Rewrite the records below with "button" in place of "icon", leaving everything else unchanged.

- _Input data_:
::::::::::

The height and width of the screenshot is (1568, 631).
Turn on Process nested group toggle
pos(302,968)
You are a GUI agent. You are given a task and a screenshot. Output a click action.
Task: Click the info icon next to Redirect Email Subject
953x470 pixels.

::::::::::

- _Solution for this exercise_:
The height and width of the screenshot is (1568, 631).
Turn on Process nested group toggle
pos(302,968)
You are a GUI agent. You are given a task and a screenshot. Output a click action.
Task: Click the info button next to Redirect Email Subject
953x470 pixels.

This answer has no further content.